Sempre quis. Meu sonho era ser comissário de bordo. Até fui chamado porque falava francês e inglês. Até que um belo dia o Humberto me convidou: você não quer me ajudar? Comecei a fazer a nota fiscal das entregas de artesanato de toda São Paulo. Já tinha um senso de bom gosto. Até hoje a gente tem uma relação acima de tudo de cumplicidade. Somos irmãos e como irmãos brigamos bastante. Na cumplicidade nós temos um outro respeito. Quer dizer, não é que brigamos… é que são 40 anos juntos. Um casamento sem sexo.
Como vocês organizam isso? Estou falando de duas mentes visionárias. Olhando de fora enxergamos uma autoria única. Como fazer para criar uma marca de dois, sendo que são dois?
Ainda existe a complementação. Por vezes um tem a visão mais técnica e outro mais poética. E vice-versa. Cada um também tem sua criação. Eu adoro fazer aquarela, colagem, pequenas esculturas. O Humberto é mais low tech, gosta de artesanato, se envolve com jardinagem e arquitetura. E os dois adoram o surrealismo. O surrealismo sempre viveu ao nosso lado. Não sei de que forma porque Brotas não é uma cidade surrealista, né. Mas de perto, entre aspas, ninguém é normal.
O surrealismo sempre viveu ao nosso lado. Não sei de que forma porque Brotas não é uma cidade surrealista, né? Mas de perto, entre aspas, ninguém é normal.
Fernando Campana
Surrealismo em Brotas não estou conseguindo imaginar.
Através de insetos totalmente estranhos. De sonhos, uma lua cheia com a de ontem. Acordar e sonhar com outra realidade. Apesar de estar vivendo uma realidade mais rural, mais pé no chão. De ir ao cinema e ver o cinema como uma janela para o mundo. Assistir Polanski, Kubrick, Bertolucci. Eu ia ver tudo e não tinha idade ainda, né. Eu vi “Teorema” (Pasolini) com meu pai, minha mãe e a babá.
O surrealismo então está na sua cabeça. Não importa o território, vocês carregam essas visões de mundo gigantes.
Exatamente. Recentemente, teve no Centre Pompidou Metz uma exposição sobre Giuseppe Arcimboldo, teve presença surrealista nossa lá.
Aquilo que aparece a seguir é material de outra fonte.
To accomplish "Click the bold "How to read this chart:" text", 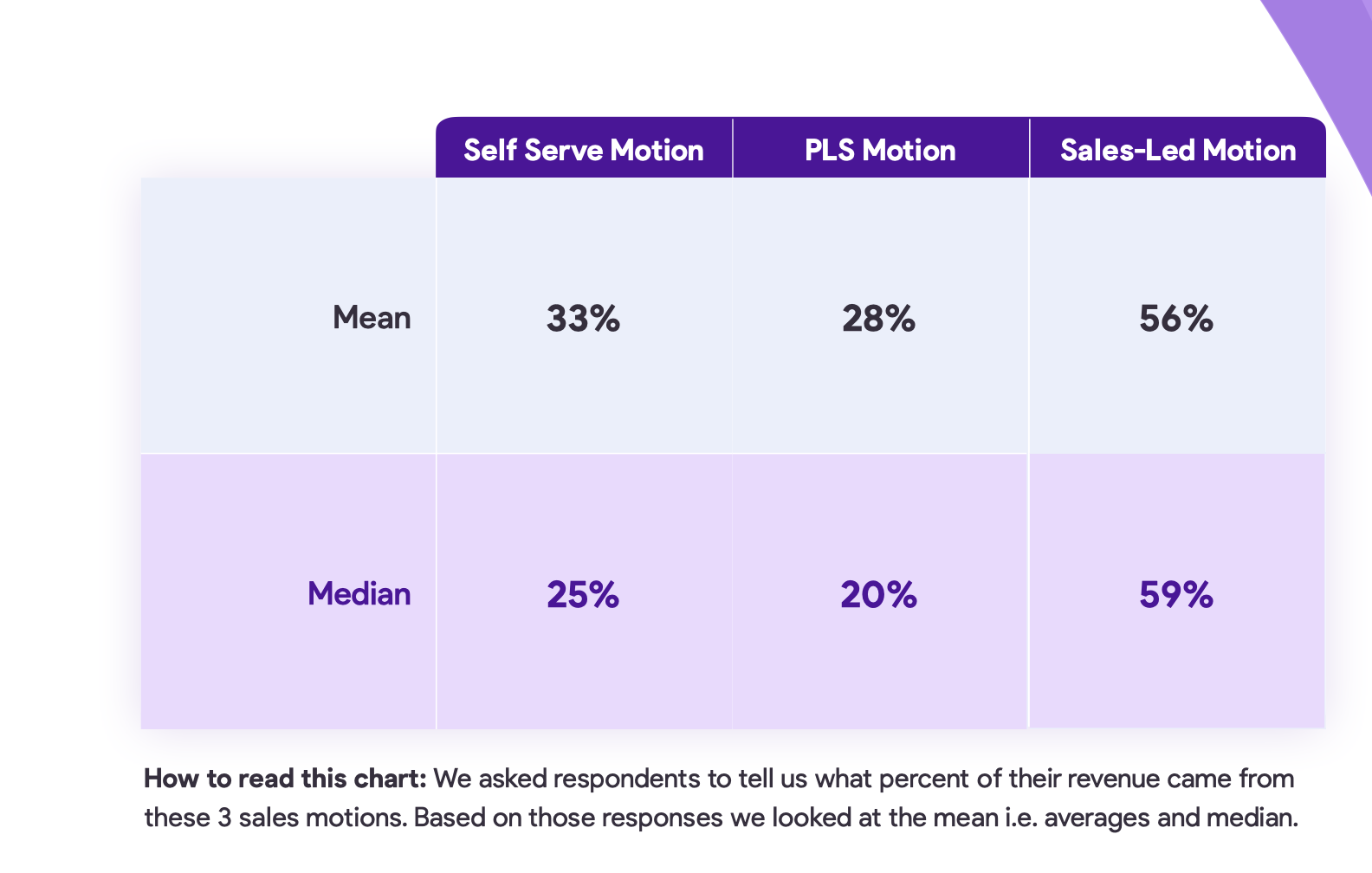I will [285, 779].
O que fazemos com brinquedos, transformamos em esculturas, objetivos. A cadeira Vermelha é a solução da matéria, do sentar. A de bichos de pelúcia dá o nome. Banquete que seria um processo de relatar um processo natural de um ser antropofágico.
Vocês misturam necessidades reais com necessidades surreais.
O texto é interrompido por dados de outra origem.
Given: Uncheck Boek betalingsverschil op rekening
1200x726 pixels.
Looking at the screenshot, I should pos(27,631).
Acho que isso é que é importante: ligar a poesia à função, a forma. E, lógico, adequar mais ao custo. Algumas são edições limitadas e outras já, finalmente, conseguimos colocar em produção industrial, com a coleção “Blow Up para a Alessi. São cestos só de bastões, que, olha lá a influência, têm nome de filme.
Quando você pensa em algo que vocês fizeram e te realiza, o que vem em mente?
Emoção. E humor.
Cita pra gente uma obra que te faça sentir que realmente deixarão um legado.
O humor da cadeira Banquete. A emoção de um trabalho que fizemos para ajudar na reconstrução de Mariana, feito lá no Vale do Jequitinhonha, o cobogó “Mão”.
Uma última pergunta: qual sua rotina básica? Que horas toca seu despertador?
Eu acordo 4h30 da manhã, naturalmente. Tomo muita água. Começo a assistir os jornais, leio. Quando dá vontade desenho alguma coisa. Aí tem a rotina do estúdio, que não é rotina graças a Deus. E vou dormir um pouco tarde, meia-noite. Não tenho rede social, só uso whatsapp e telefone. Invento meus emojis pois acho que as pessoas têm que criar com humor. Porque loucura pouca é bobagem.